Introduction
Love with a ghost in it
There's a specific kind of loneliness that comes with loving someone who is still grieving someone else. You're present. They're present. But there's a third person in the room, and they're not even there. That's exactly where "Anything He Was" lives.
Tiny Habits don't treat this situation as a problem to solve or a wound to dramatize. They treat it as something to sit inside, honestly. The whole song is built around one quiet, uncomfortable admission: I know I'm not him, and I'll love you anyway.
Verse 1
Healing, but not healed
The song opens with the person being loved, not the narrator. That's the first thing to notice. "Practice run / You're saving up speed for the real thing" frames this relationship as a warm-up for the other person, which is already a painful place to begin.
"Buckled tight / In the backseat of a long ride to healing"
They're along for the ride. Not driving, not even in the passenger seat. Just there, buckled in, patient. The image of dried glue that "still" clings is especially sharp because it's not fresh heartbreak anymore. It's the residue, the stuff that doesn't fully wash off. And still, the narrator admits: this feels better than not being here at all. That's where the emotional stakes get set.

The data

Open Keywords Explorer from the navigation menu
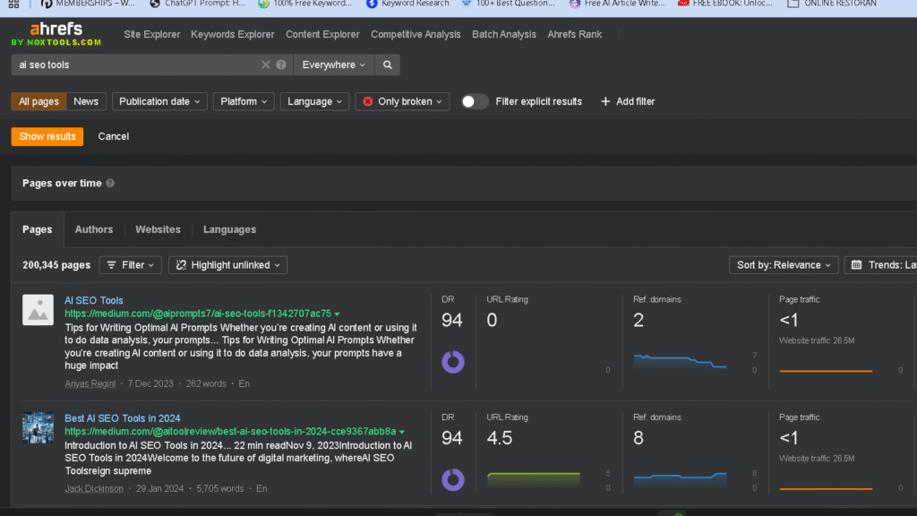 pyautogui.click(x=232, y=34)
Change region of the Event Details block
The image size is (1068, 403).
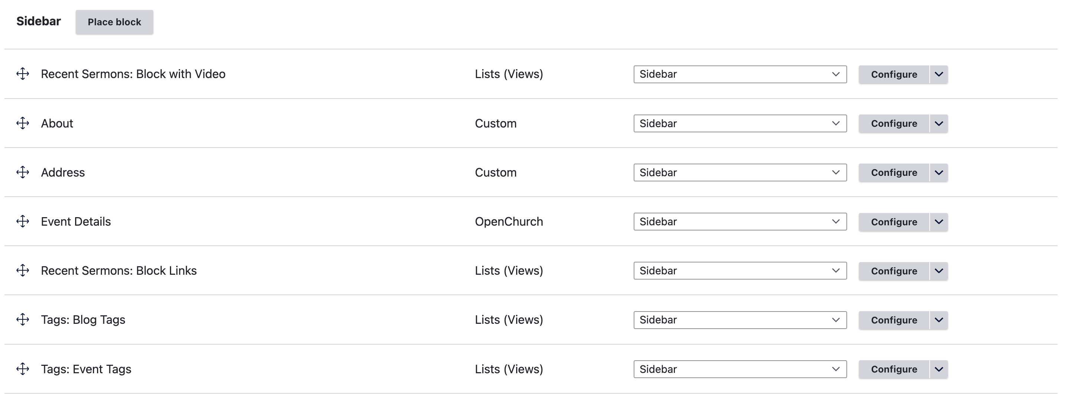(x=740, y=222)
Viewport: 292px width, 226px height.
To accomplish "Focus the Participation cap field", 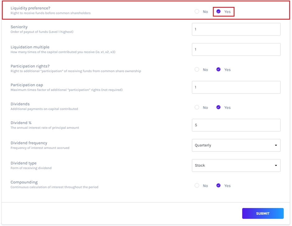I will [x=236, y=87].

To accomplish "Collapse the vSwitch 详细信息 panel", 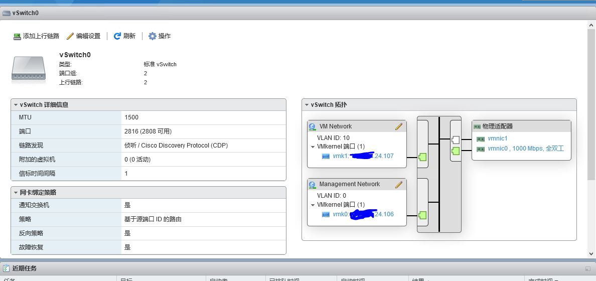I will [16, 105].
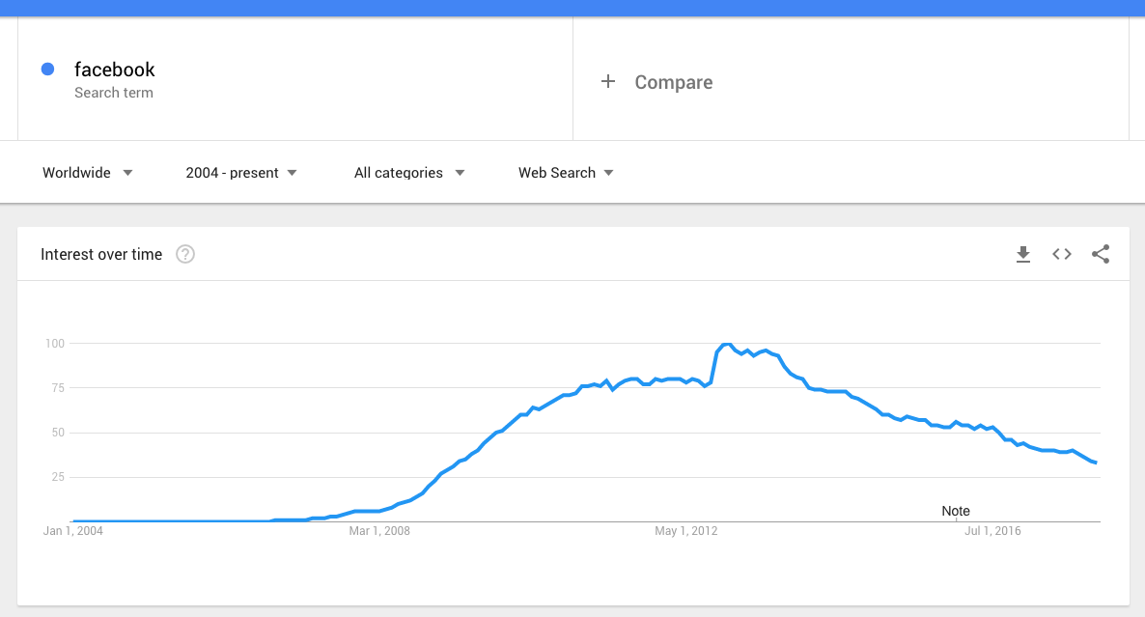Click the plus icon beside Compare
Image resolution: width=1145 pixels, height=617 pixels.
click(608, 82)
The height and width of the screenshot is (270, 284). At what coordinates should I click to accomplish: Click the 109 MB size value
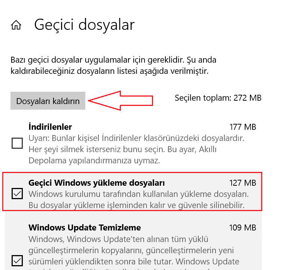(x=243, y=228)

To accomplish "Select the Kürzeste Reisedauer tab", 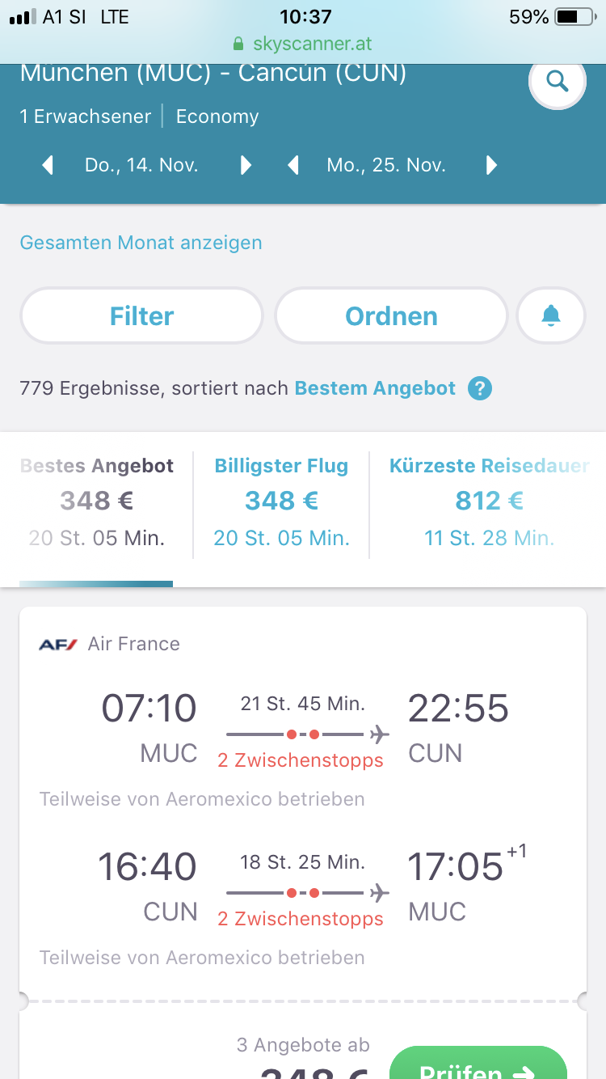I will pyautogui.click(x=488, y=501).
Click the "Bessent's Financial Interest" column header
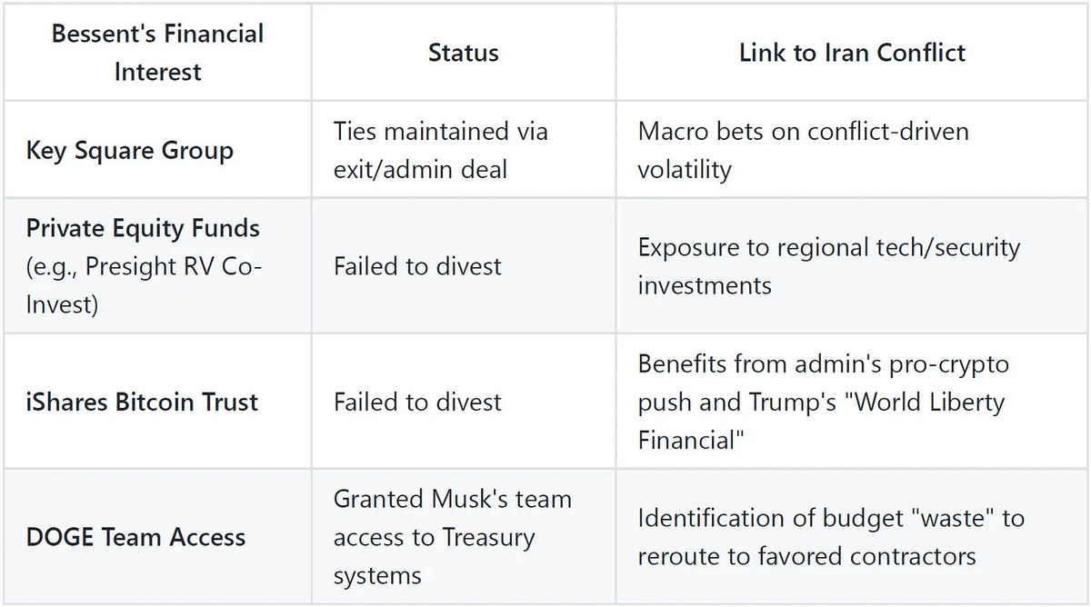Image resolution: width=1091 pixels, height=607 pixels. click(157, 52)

==

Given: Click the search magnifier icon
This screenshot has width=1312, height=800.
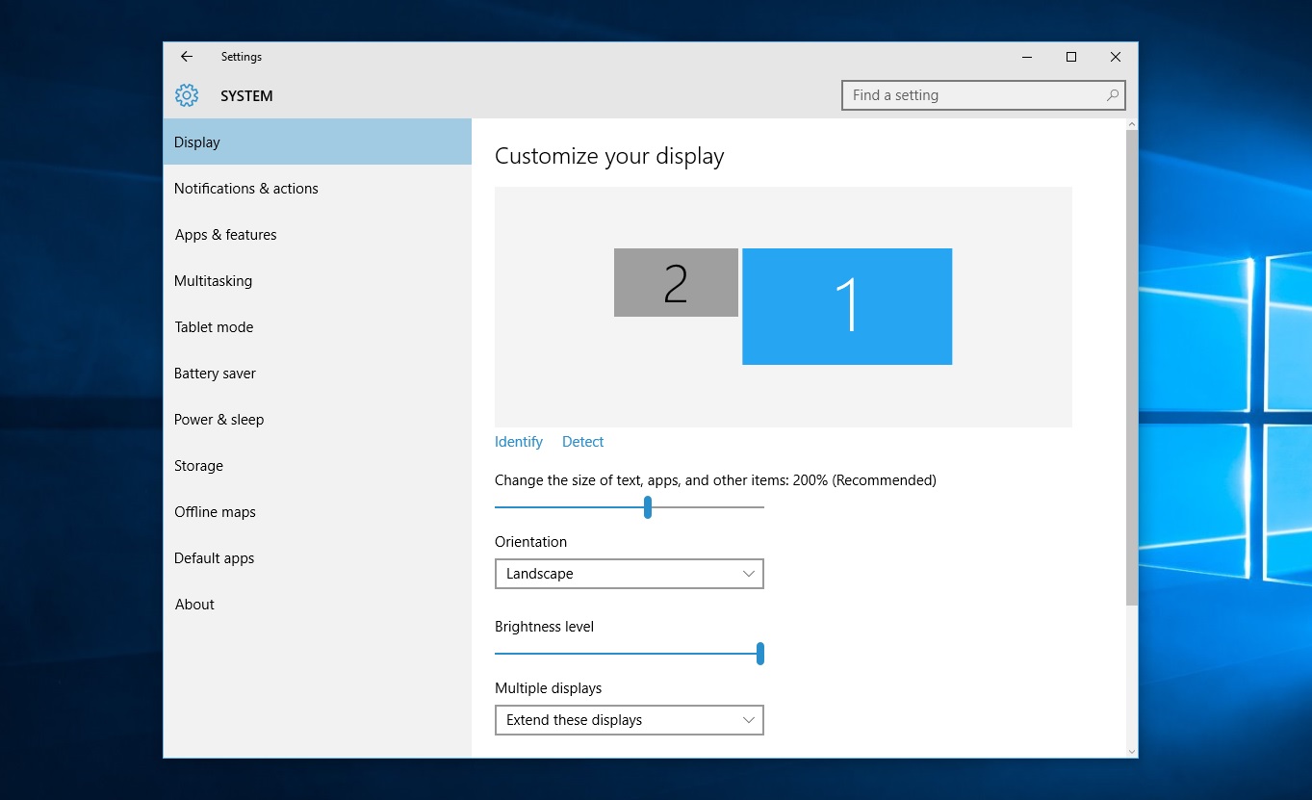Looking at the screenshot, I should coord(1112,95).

Questions to answer
A: In the song commentary above, reproduce the passage that opens with the words containing "Introduction" and closes with "love you anyway.".
B: Answer these questions using the song commentary above:
(i) What is the title of the song being discussed?
(ii) Which act does the commentary name as treating the situation as something to sit inside?
(iii) According to the Verse 1 section, whom does the song open with?

Responses in order
A:
Introduction
Love with a ghost in it
There's a specific kind of loneliness that comes with loving someone who is still grieving someone else. You're present. They're present. But there's a third person in the room, and they're not even there. That's exactly where "Anything He Was" lives.
Tiny Habits don't treat this situation as a problem to solve or a wound to dramatize. They treat it as something to sit inside, honestly. The whole song is built around one quiet, uncomfortable admission: I know I'm not him, and I'll love you anyway.

B:
(i) "Anything He Was"
(ii) Tiny Habits
(iii) The person being loved, not the narrator